Nuclear expression of cdx1b in squamous epithelial cells of transgenic zebrafish

In order to develop a transgenic zebrafish system for investigation on the function of cdx1b in IM, cdx1b gene was amplified by PCR. pminiTol2-krt5p-cdx1b-EGFP and pDestTol2CG2-krt5p-cdx1b constructs were made by cloning cdx1b cDNA under the control of krt5p (Fig. 1A, B). These constructs were injected into zebrafish eggs at one-cell stage.

For embryos injected with pDestTol2CG2-krt5p-cdx1b, approximately 60% of injected embryos expressed GFP in the heart (arrow; Fig. 1D), and were raised to the adult stage. Of 25 founder zebrafish screened, no GFP-expressing embryos were collected. For embryos injected with pminiTol2-krt5p-cdx1b-EGFP, approximately 70% of injected embryos expressed GFP in the periderm (arrows; Fig. 1E). Thirty GFP-positive founder fish were raised to adulthood and were interbred. Only 10% of the F1 offspring was picked up with homogeneous green fluorescence in the nucleus of epidermal cells. Finally, three adult F1 fish were used to generate stable transgenic zebrafish lines. GFP expression in the periderm was consistent with our previous study showing GFP expression in the periderm of embryos and in the esophagus and tongue of adult fish under the control of krt5p,²⁰ suggesting that the expression pattern of cdx1b under the control of krt5p was similar to endogenous keratin 5 gene expression. Scattered and dotted expression pattern suggested nuclear localization of cdx1b. The F1 generation embryos expressed GFP with a largely identical pattern without mosaicism to founder embryos, indicating germ-line transmission of the transgene (Fig. 1F, G). We chose F1 generation of pminiTol2-krt5p-cdx1b-EGFP transgenic zebrafish for the following experiments. GFP expression was not observed in wild-type zebrafish (Fig. 1C).

cdx1b expression in the squamous epithelium of transgenic fish was analyzed by in situ hybridization, immunohistochemical staining, and RT-PCR. Paraffin sections of adult zebrafish (3 months old) were hybridized with the cdx1b probe, and showed that cdx1b mRNA was uniformly expressed in the squamous epithelial cells (Fig. 2A). This expression pattern was similar to that of endogenous keratin 5.²⁰ As expected, we did not observe any cdx1b mRNA expression in the squamous epithelial cells of wild-type zebrafish (data not shown).

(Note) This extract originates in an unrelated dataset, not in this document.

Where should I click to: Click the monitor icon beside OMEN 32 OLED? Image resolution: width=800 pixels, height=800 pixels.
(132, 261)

FIG. 2. — cdx1b expression in the squamous epithelium of *cdx1b* transgenic zebrafish (3-month-old, F1 generation). cdx1b expression was shown by *in situ* hybridization **(A)**, immunohistochemical staining **(B)**, and RT-PCR **(C)**. *Dashed lines* indicate the basal membrane of squamous epithelium. Nuclear localization of cdx1b is shown by *arrows*. M, 1 kb DNA ladder; IN, intestine (positive control of *cdx1b* and negative control of *Krt5*). Scale bars: 50 μm. Color images available online at www.liebertpub.com/zeb

One custom polyclonal antibody of cdx1b worked well for immunohistochemical staining in paraffin tissue sections. cdx1b protein was strongly expressed in the nuclei of squamous epithelial cells of transgenic zebrafish (Fig. 2B), but not in those of wild-type zebrafish. Slight background staining in the cytoplasm and stroma was observed in both the wild-type and transgenic zebrafish. As positive controls, we observed high-level expression of cdx1b in intestinal epithelial cells (data not shown).

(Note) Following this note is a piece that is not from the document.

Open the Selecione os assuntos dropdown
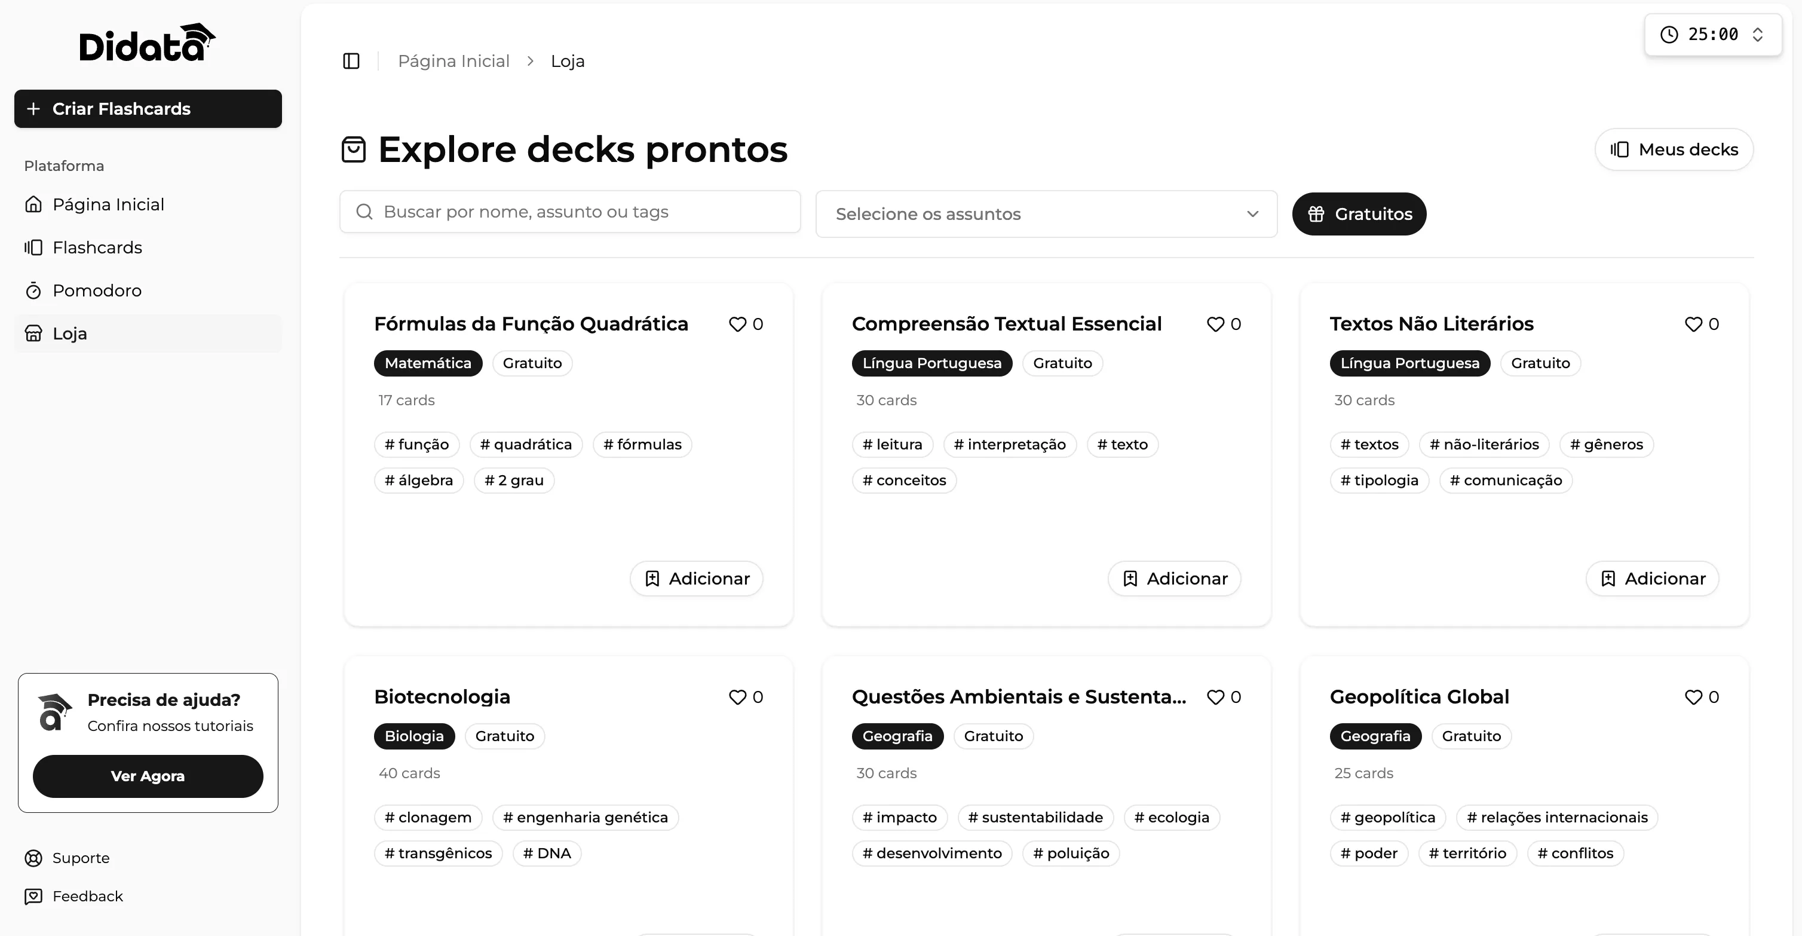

Expression of keratin 5 gene was examined by RT-PCR to determine the integrity and the specificity of RNA samples extracted from the squamous epithelium. RT-PCR of keratin 5 and cdx1b confirmed transgenic expression of cdx1b in transgenic zebrafish. As expected, wild-type zebrafish expressed keratin 5, but not cdx1b (Fig. 2C). These RNA samples were further used in the following experiment with gene microarray. Overall, our data demonstrated that cdx1b was overexpressed in the nuclei of squamous epithelial cells in the cdx1b transgenic zebrafish.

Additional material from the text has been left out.